Regardless of the origin of antifungal resistance traits (i.e., acquired versus intrinsic) there remains a need to identify novel therapies and treatment regimens that are effective when drug-refractory and drug-resistant fungal isolates are encountered in the clinic; several approaches offer promise. First, combination therapies (the use of two or more antifungal agents to treat a single fungal disease) constitute one option for the treatment of fungal infections against which antifungal monotherapies are ineffective. From an antifungal stewardship perspective, the benefits of using combination therapies include improved efficacy, lower and therefore less costly drug doses and reduced toxicity.[92] Combination regimens are already recommended and used for the treatment of certain fungal pathogens including Cryptococcus[93,94] and the impetus to determine and validate further combination treatments continues to attract medical and research attention. Pioneering work in this area has included a systems-level approach to rationally predict and exploit drug synergy between possible combination agents[60] in order to repurpose existing biochemical space. A repurposing approach has recently identified several drugs that exhibit fungicidal activity and pharmacological properties relevant to treating cryptococcosis.[59] Finally, studies investigating the genetic and genomic architecture of C. albicans have recently established how multiple mechanisms can underpin the evolution of resistance to antifungal drug combinations.[95] It is anticipated that the methodology developed in this study will provide a foundation for predicting and preventing the evolution of drug resistance to multiple agents in other fungi.
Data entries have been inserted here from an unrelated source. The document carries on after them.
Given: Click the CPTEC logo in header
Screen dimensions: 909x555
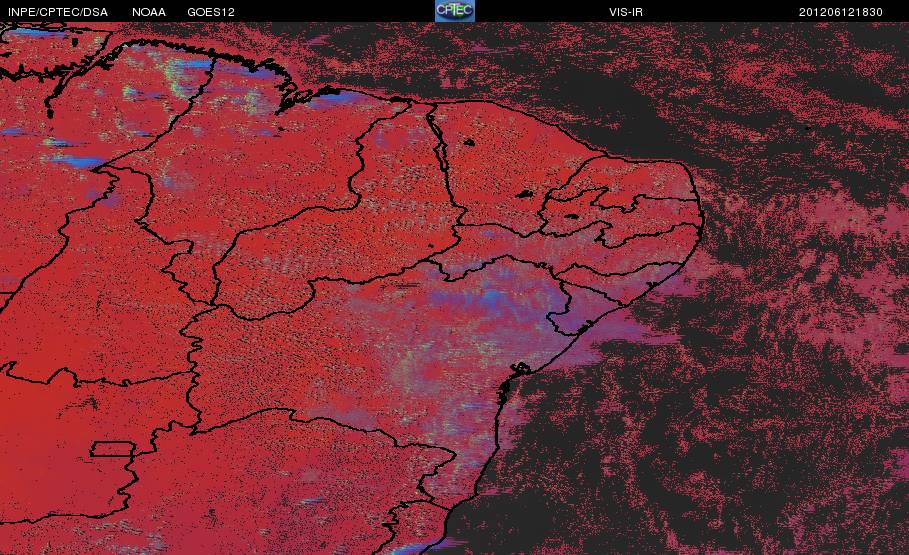Looking at the screenshot, I should [454, 10].
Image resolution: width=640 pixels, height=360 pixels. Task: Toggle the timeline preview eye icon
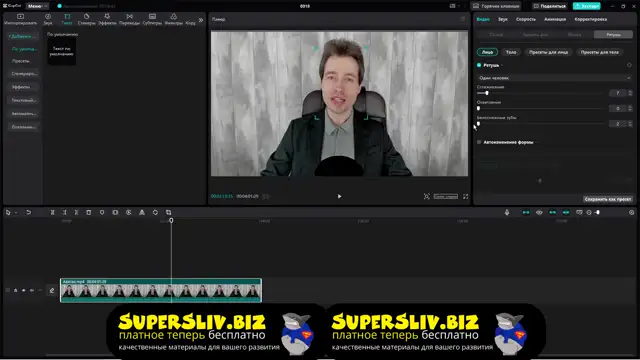[539, 213]
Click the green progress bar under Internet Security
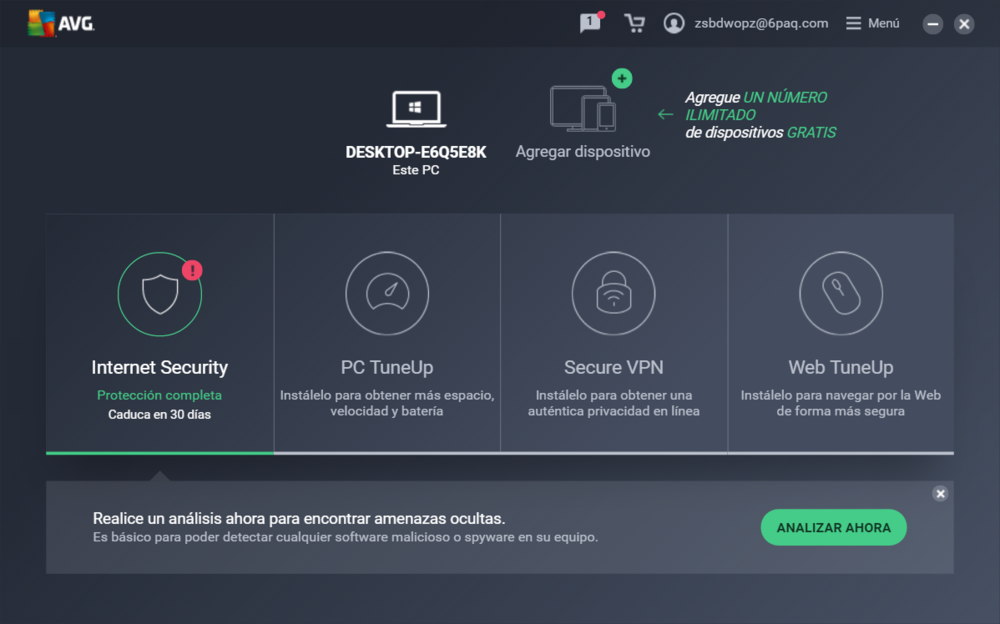This screenshot has height=624, width=1000. (x=159, y=455)
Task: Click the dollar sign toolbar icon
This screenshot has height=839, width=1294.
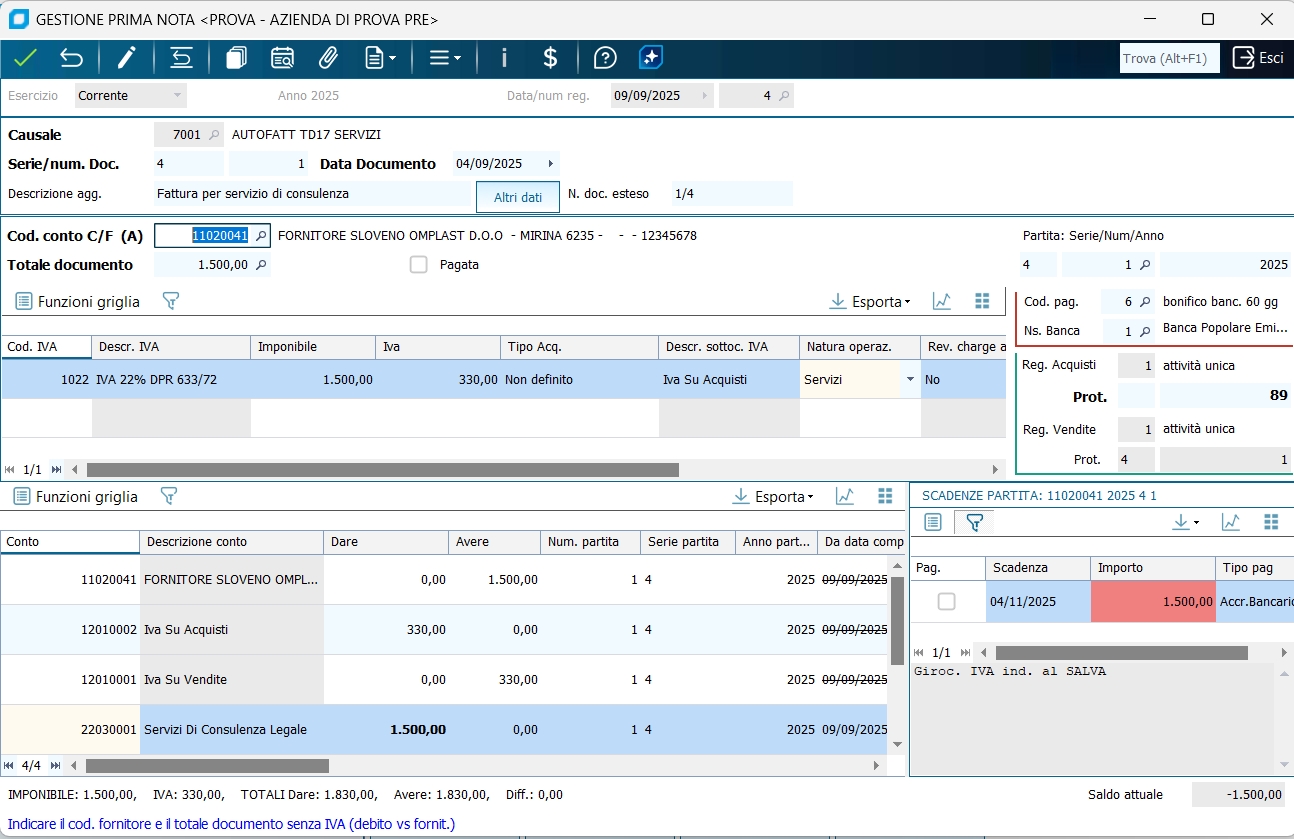Action: [550, 58]
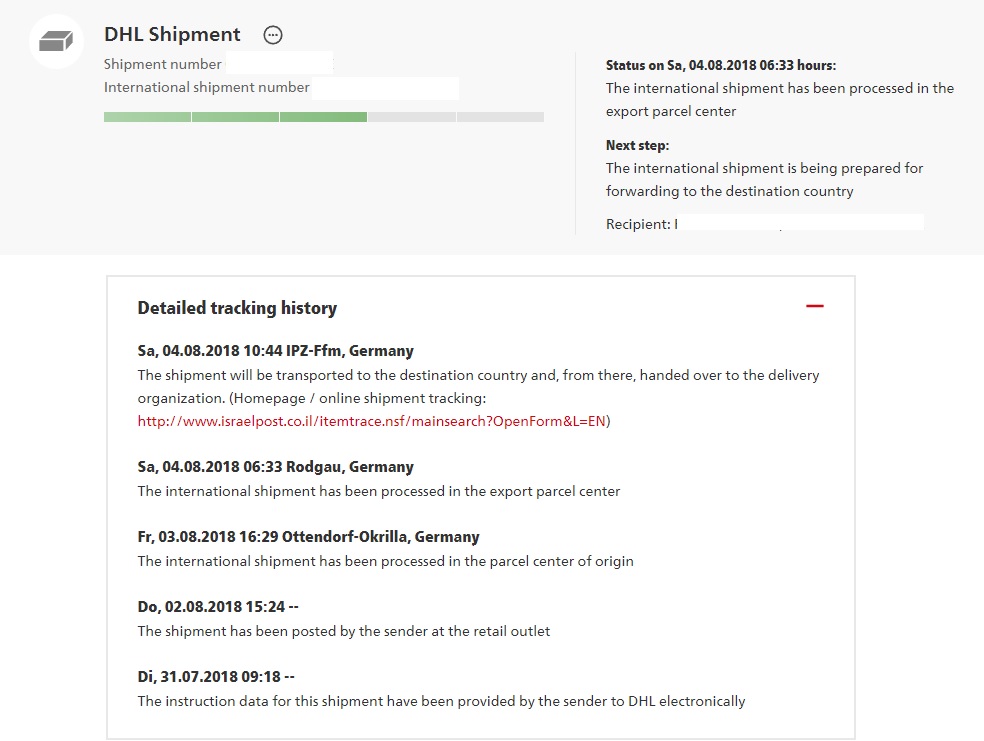Select the Rodgau, Germany tracking entry heading

pos(275,467)
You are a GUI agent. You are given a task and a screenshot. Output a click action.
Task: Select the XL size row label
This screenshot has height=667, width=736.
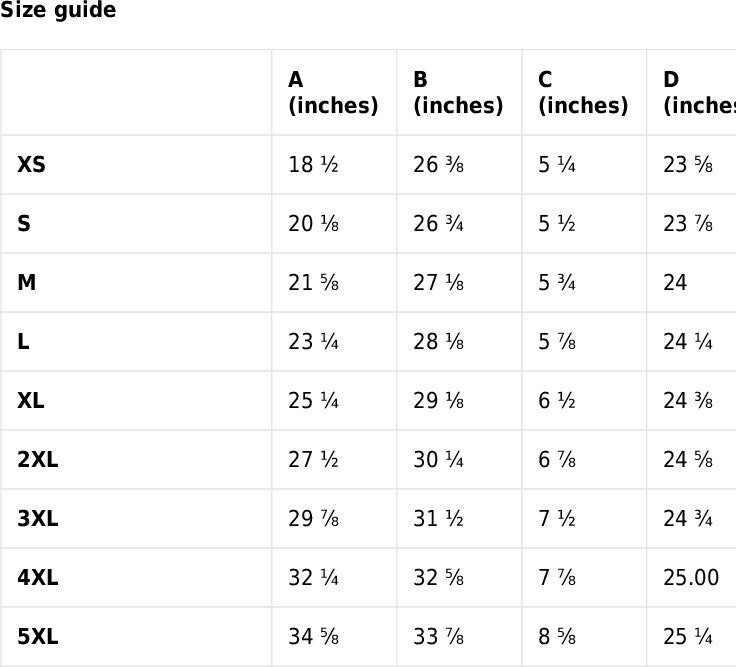31,400
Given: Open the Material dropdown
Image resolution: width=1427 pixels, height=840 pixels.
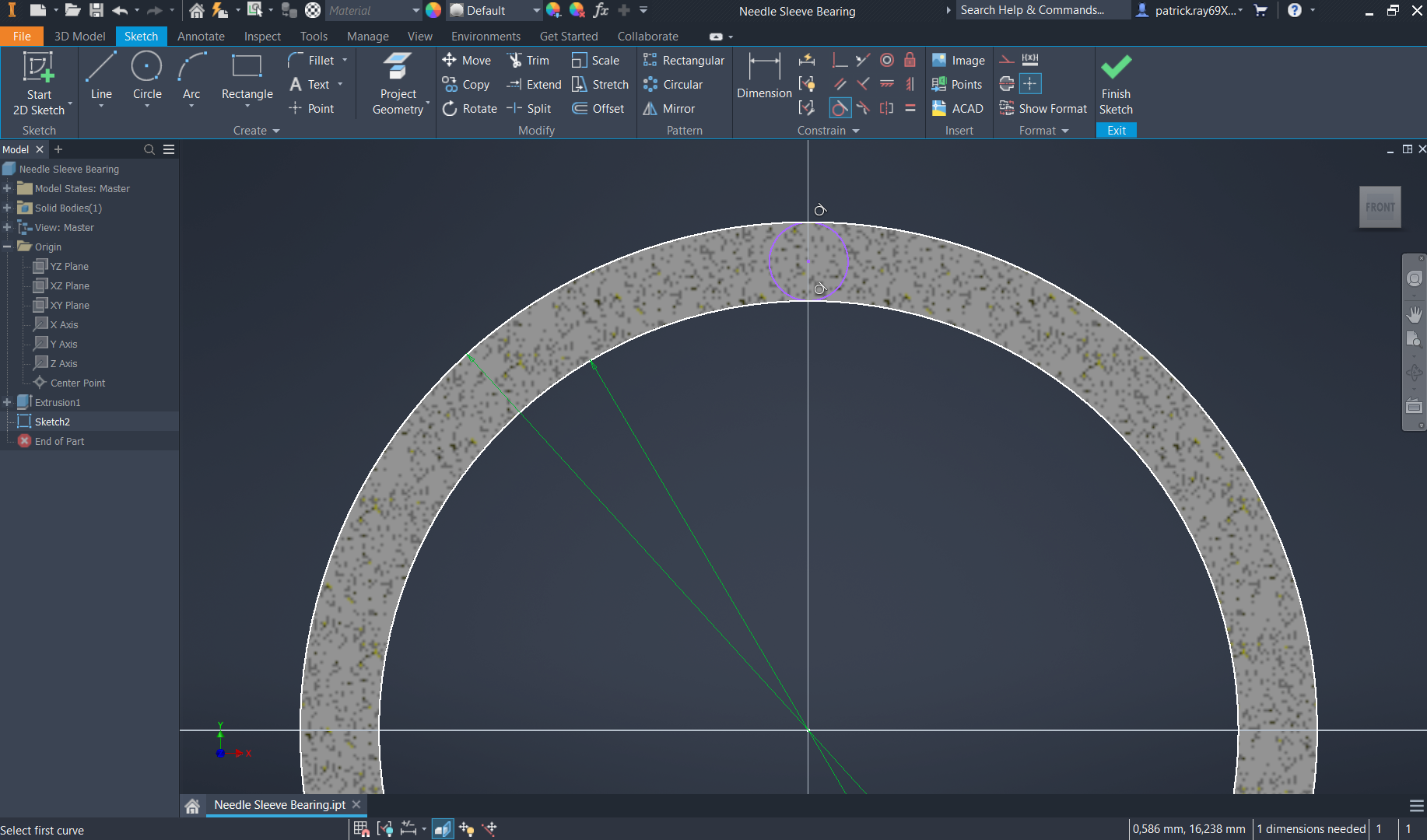Looking at the screenshot, I should 415,11.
In addition to combination therapies, the development of novel antifungal peptides[96] and modified chemical entities based on existing agents and antifungal drug targets (e.g., Viamet small molecule inhibitors of sterol 14α-demethylase [Viamet Pharmaceutical Holdings LLC, NC, USA] – the classical target of azoles) are also feasible.[97,98] Here, one of the most important facets of future drug design is the need to produce less stable chemical entities and to better understand the biological implications and longer-term selection pressure(s) exerted by drug metabolites and the byproducts of chemical degradation. Aside from new chemical entities that target fungi themselves, the potential to prime the host immune response to augment conventional antifungal therapy is a clear avenue for research and development. With advances in our knowledge of fungal–host interactions the rational design of novel immunotherapeutics is gaining momentum; antifungal immunotherapy now encompasses the possibility of antifungal vaccines[99] and adoptive immunotherapy,[100] both of which could help prevent fungal infections in high-risk patients. Given the motion towards holistic treatment regimens it is interesting to note findings in the recent publication by Lin et al.[101] that indicate how prophylaxis with amphotericin B might increase influenza A virus infection by preventing IFITM3-mediated restriction. The 'off-target' immunomodulatory effects and wider health implications of antifungal (including prophylactic) treatments are important and are now poised to attract much greater scientific attention.